### [TASK TO COMPLETE]
Beginning with the line that holds "You are a computer-use" in the data below, give again every line through the one that holds "Instruction: Click the Demo.pptx file icon", exactly as written.

### [PROVIDED ENTRIES]
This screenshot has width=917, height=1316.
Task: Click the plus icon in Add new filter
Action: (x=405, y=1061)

---

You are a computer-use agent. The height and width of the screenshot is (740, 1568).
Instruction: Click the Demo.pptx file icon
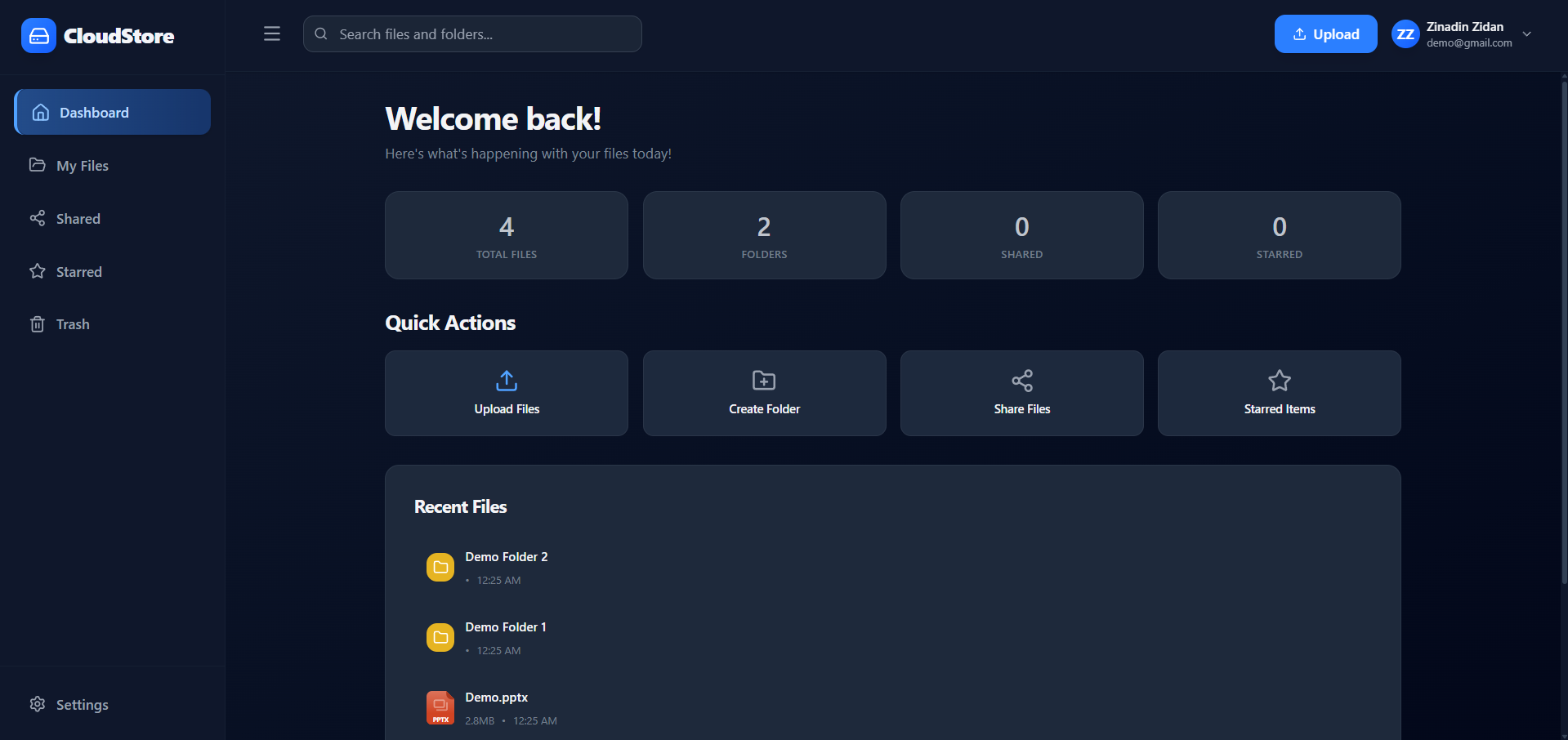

### [PROBLEM SOLUTION]
You are a computer-use agent. The height and width of the screenshot is (740, 1568).
Instruction: Click the Demo.pptx file icon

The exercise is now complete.